Strange that with regard to current events the web seems to have little historical memory, and yet with regard to current technology it has too much.

[+] mojonixon|16 years ago|reply
The autocorrect is maddening. I've been researching Riak recently. It's new so there isn't a lot available. Paired with another search term I frequently get results only for "risk." Let me know if I might have made a typo, but don't assume I'm an idiot and do something different than what I told you to do.

Dropping keywords also annoys me. If the keywords don't exist then tell me that so I can adjust my search. Don't give me a long list of results that I have to click through before realizing you screwed up the search.

The only reason the google search bar is still my default is because I use it as a quick and easy calculator.

[+] webwright|16 years ago|reply
Absolutely-- especially when you drift out of the world of technology. Google is based on the "linkerati" (hat tip to SEOmoz) - geeks and bloggers who link to stuff aggressively. That works great in the worlds where people link (social media) but poorly if you're searching for non-geeky stuff.

I've been doing home remodeling a bit lately, and it's clear to me that there are NO home remodeling linkerati. But there are plenty of SEO guys out there and it only takes a few low quality links to top a lot of searches. So search for home remodeling stuff and you see plenty of adsense spam.

[+] utnick|16 years ago|reply
its more the internet has gotten worse I think

They should drop yahoo answers, any site with an affiliate link, and any of the internet marketer sites ( like ezinearticles.com ) from their index

[+] qeorge|16 years ago|reply
Not overall, but I have found Google frustrating for things that are very recent. For instance I wanted to watch Obama's speech to the schoolkids on YouTube (the day after he'd given it), but the only videos Google would bring back were from his race speech in Philadelphia. I tried all the operators and keywords I could think of, and couldn't get what I wanted.

FWIW, Bing nailed it on the first query.

[+] rg|16 years ago|reply
It's eye-opening to try "Blind Search", which submits your query to Google, Yahoo!, and Bing simultaneously, and displays to you the three sets of results without (at first) identifying which is which:

http://blindsearch.fejus.com/

I was amazed to discover that I was consistently choosing the blind results from Yahoo! as best for my own searches.

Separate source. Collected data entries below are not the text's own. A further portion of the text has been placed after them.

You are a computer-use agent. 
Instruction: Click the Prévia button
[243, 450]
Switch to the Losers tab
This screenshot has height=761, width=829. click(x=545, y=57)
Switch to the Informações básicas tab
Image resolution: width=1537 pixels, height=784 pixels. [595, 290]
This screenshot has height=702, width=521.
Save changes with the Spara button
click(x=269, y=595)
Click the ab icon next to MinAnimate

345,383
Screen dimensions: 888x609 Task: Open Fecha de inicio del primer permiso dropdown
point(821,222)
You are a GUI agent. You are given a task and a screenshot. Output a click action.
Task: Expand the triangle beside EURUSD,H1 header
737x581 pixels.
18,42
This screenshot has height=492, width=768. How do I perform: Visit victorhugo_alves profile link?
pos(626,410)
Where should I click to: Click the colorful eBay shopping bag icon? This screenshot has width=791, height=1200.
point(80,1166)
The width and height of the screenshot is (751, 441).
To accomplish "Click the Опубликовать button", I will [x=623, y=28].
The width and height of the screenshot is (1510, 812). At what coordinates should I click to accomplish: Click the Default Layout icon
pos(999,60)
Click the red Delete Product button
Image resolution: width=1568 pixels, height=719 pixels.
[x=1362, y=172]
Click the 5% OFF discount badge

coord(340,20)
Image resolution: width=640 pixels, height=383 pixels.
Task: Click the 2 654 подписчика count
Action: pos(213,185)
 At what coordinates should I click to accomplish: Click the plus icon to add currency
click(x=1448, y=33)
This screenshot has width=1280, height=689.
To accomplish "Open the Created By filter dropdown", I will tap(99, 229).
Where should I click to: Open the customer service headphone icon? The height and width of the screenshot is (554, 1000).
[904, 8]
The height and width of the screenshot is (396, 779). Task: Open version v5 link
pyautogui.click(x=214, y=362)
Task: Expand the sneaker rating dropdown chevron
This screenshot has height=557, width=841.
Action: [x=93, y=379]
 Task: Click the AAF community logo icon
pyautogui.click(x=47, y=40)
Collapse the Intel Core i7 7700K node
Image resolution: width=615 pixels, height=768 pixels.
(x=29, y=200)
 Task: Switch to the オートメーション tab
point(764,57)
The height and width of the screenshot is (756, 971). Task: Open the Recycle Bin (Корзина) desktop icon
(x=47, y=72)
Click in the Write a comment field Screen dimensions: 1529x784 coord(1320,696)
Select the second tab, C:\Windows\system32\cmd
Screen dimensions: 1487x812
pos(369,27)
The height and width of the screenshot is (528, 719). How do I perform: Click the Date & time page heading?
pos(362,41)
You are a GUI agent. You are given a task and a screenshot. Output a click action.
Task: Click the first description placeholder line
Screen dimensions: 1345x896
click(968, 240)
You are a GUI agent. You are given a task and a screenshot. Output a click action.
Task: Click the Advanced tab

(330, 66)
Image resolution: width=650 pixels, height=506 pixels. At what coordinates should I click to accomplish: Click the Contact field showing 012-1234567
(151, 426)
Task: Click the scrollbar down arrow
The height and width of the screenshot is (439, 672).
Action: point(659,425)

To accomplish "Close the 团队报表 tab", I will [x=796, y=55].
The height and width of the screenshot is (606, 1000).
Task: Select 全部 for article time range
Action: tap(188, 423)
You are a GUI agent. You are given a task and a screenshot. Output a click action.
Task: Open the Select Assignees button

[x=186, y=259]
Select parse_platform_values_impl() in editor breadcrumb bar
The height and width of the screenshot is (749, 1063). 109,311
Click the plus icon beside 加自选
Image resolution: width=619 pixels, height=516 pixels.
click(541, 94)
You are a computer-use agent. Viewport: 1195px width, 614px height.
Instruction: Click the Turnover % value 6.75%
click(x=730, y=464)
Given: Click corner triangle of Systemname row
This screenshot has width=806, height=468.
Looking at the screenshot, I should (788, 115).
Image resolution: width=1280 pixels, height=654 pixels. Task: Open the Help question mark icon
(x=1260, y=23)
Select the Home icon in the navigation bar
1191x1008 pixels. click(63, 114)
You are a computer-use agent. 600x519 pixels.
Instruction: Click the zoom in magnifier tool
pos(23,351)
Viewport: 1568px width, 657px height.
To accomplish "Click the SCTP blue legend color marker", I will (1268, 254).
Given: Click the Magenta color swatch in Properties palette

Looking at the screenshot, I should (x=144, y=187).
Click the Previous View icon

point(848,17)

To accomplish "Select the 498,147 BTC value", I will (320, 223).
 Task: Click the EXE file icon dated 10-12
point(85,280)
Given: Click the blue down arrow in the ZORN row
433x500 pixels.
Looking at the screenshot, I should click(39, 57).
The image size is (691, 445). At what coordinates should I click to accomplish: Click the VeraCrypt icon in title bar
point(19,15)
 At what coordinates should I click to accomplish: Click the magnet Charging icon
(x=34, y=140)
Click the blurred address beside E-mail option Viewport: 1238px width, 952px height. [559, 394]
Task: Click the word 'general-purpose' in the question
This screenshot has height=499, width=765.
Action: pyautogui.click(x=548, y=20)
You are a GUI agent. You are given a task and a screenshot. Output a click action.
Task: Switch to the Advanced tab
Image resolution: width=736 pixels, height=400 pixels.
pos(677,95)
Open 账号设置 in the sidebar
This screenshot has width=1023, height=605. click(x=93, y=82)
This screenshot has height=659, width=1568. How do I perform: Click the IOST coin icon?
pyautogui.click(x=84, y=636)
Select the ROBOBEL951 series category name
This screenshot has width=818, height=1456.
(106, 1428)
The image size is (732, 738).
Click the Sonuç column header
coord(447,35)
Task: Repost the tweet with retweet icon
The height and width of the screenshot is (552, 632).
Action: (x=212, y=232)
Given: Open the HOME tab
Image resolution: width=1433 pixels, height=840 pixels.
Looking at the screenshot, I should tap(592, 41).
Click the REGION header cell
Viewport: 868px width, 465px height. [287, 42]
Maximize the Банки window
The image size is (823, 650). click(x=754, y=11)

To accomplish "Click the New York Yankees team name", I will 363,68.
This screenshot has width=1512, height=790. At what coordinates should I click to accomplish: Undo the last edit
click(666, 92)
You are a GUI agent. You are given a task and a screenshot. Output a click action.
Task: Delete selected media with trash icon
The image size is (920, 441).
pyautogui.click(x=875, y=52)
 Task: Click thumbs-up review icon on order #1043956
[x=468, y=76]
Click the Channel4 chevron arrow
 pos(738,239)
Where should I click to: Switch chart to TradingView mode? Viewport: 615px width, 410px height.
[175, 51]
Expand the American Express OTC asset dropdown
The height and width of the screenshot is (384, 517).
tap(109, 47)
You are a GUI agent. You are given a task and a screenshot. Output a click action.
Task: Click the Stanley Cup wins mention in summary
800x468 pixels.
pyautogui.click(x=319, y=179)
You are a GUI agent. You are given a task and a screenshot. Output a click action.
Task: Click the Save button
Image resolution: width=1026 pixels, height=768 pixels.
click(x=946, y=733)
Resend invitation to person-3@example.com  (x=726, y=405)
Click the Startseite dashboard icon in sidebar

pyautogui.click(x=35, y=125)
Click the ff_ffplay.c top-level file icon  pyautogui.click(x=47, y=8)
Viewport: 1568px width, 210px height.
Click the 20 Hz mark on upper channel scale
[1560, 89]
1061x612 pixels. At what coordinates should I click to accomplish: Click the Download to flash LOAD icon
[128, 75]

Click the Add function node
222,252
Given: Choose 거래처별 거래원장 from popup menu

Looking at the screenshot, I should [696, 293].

[+] jrockway|16 years ago|reply
I think you picked two bad terms. "Linux asynchronous IO" has meaning more than just "IO under Linux that's not blocking". That's what most pages using those terms are referring to, so it makes sense that that's what Google would give you.

"Hashmap", the term you searched for, is a term popularized by the Java world; I think most C programmers still call them "hashtables". (Hash map is a better term, as many excellent map implementations aren't actually based on hashes; see "Judy" for example.) A search for "C concurrent hashtable" gave me a lot of useful results. (You are also suffering from C's lack of a coherent community here. Lots of people write this sort of thing, but few think to share it. Hence, not many search results.)